En «La autocrítica literaria», Elizondo anota su fundamental imposibilidad; para empezar, ¿no es ya la obra misma el resultado de un proceso (auto)crítico? Por otro lado, una autocrítica rigurosa no debería ser un acto posterior a la obra, sino prácticamente inmediato a la escritura, pero éste sólo podría seguir el camino sin salida de: «Escribo. Escribo que escribo…» (El grafógrafo es un radical ejercicio de autocrítica así concebido). La autocrítica, señala, «es la que tiene puesto un ojo en el gato y otro en el garabato; está tan consciente de ser un yo como de que ése es un yo que se está escribiendo, que se está cumpliendo en sí mismo en tanto que escritura y en tanto que yo».[33] «Mnemothreptos» es una aproximación, en la medida de lo posible, a ese proyecto irrealizable: develar el proceso de la escritura; el de su composición, su (auto)crítica y reelaboración. La escritura, como la pintura, es cosa mentale.

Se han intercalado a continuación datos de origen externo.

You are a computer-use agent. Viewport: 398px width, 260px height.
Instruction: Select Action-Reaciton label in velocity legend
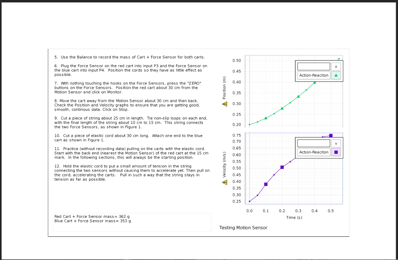(314, 152)
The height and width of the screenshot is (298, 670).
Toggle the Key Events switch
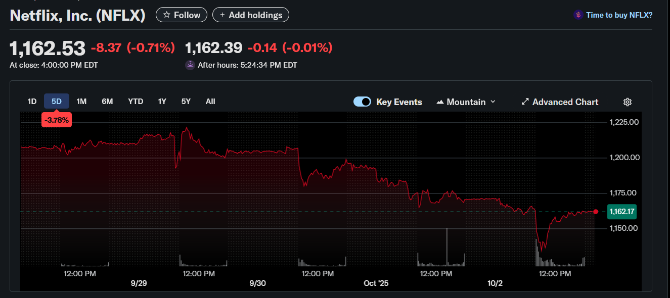362,102
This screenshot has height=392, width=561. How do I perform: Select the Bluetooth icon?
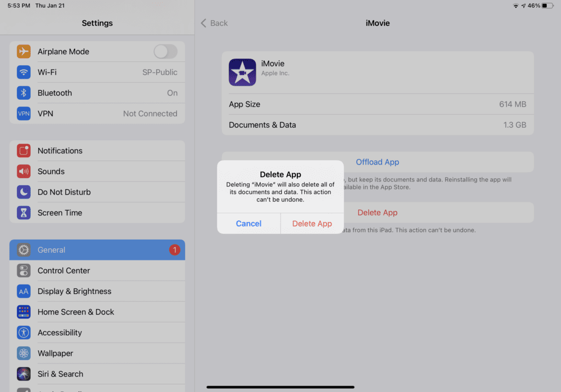pyautogui.click(x=24, y=93)
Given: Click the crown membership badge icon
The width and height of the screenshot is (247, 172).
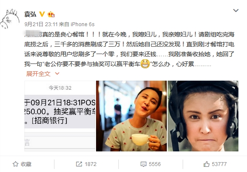Looking at the screenshot, I should [x=51, y=14].
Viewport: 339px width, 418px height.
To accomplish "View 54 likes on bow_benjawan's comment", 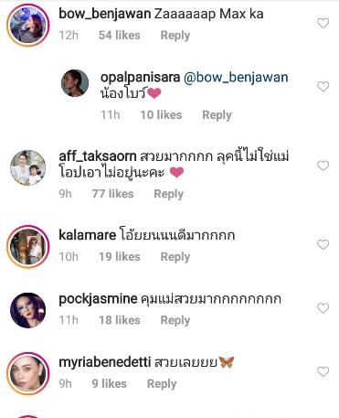I will pos(120,36).
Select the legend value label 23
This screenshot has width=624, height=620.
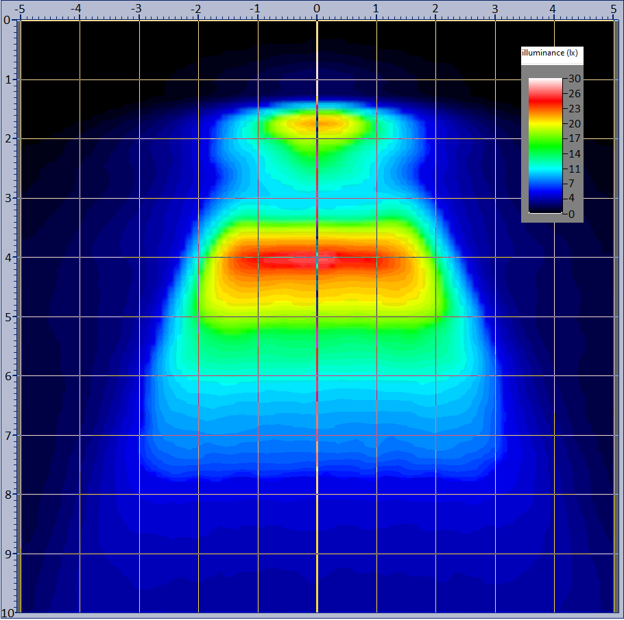[574, 108]
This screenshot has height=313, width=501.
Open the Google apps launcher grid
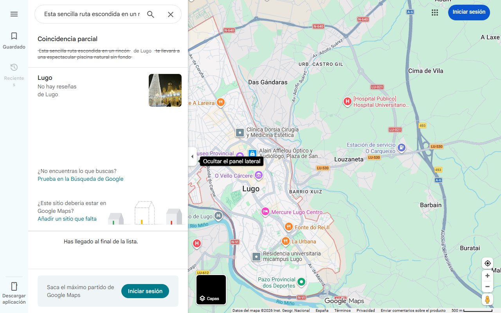click(x=435, y=13)
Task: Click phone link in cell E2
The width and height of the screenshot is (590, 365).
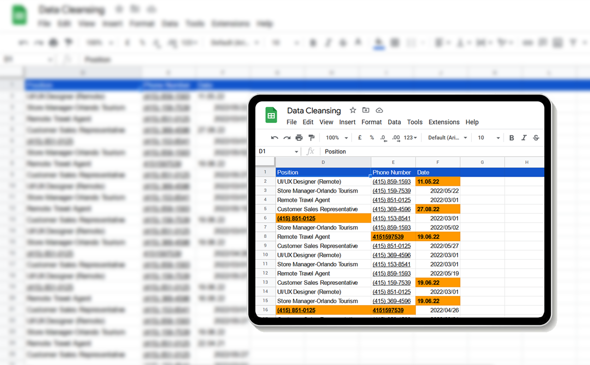Action: point(391,182)
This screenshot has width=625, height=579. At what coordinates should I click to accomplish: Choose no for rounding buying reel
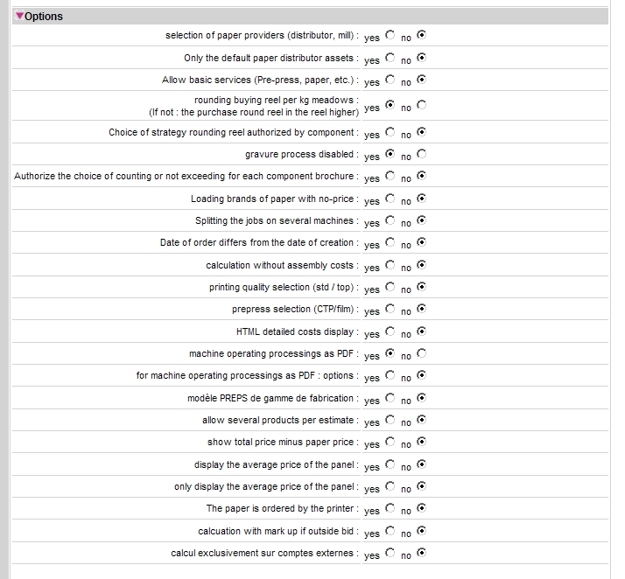(x=422, y=105)
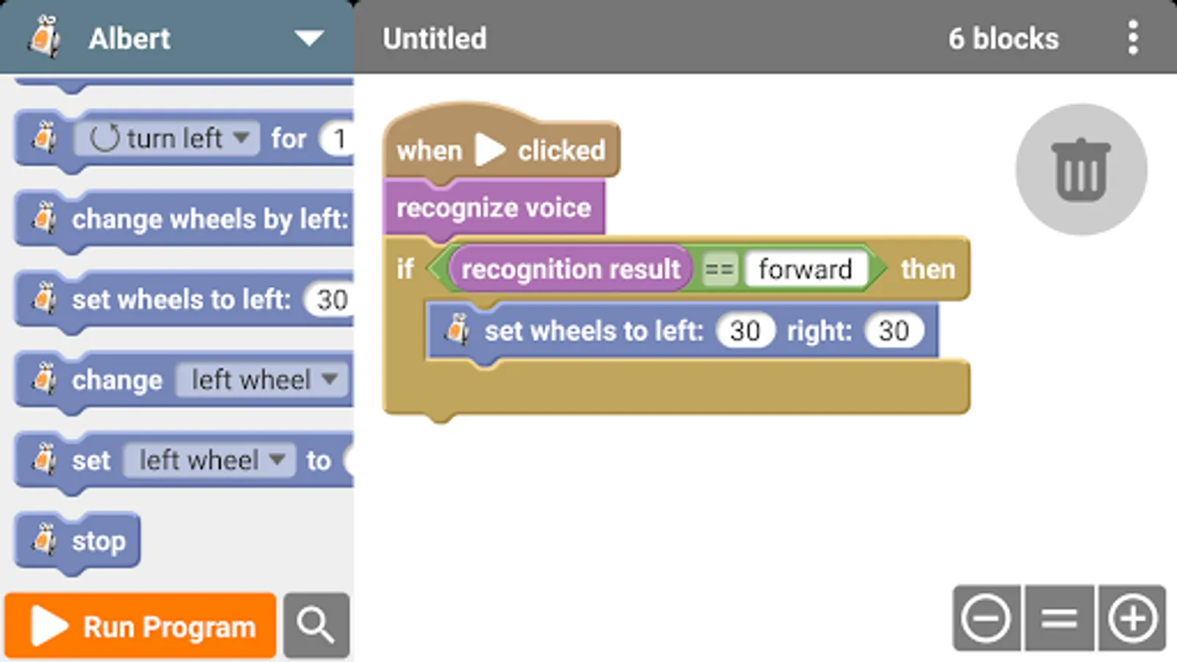Open the three-dot overflow menu
Viewport: 1177px width, 662px height.
(1133, 38)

Junto a ésta, el otro gran tema de El grafógrafo es el tiempo. De ello dan cuenta los textos «Futuro imperfecto», «Presente de infinitivo» y «Pasado anterior». Aunque el último es notable (un divertido monólogo escénico sobre el imposible encuentro entre Mr. Nevermore y Mr. Rightnow), me detendré sólo en el primero, uno de los cuentos más originales de Elizondo. A partir de la solicitud real, hecha por Ramón Xirau, de una colaboración para la revista Diálogos que versara sobre el tema del futuro, Elizondo urde una ingeniosa trama en la que convoca a Enoch Soames, el protagonista del relato homónimo de Max Beerbohm. Caminando por la Ciudad Universitaria de la UNAM, cavilando sobre de qué podría tratar su colaboración, el personaje Salvador Elizondo es abordado por un personaje al que no tarda en identificar con el malhadado literato inglés, especialista en futuro donde los haya, que le obsequia el número de la revista en el que ya aparece su texto —el que el lector se encuentra leyendo en ese momento, por supuesto, «Futuro imperfecto»— y que Elizondo, al final, se limita a transcribir, antes de quemar el ejemplar de la revista. Para rematar, apunta: «en la transcripción he guardado absoluta fidelidad al “original”».[34] Pierre Menard de sí mismo, el grafógrafo da así otra vuelta de tuerca al tema de la escritura y el tiempo.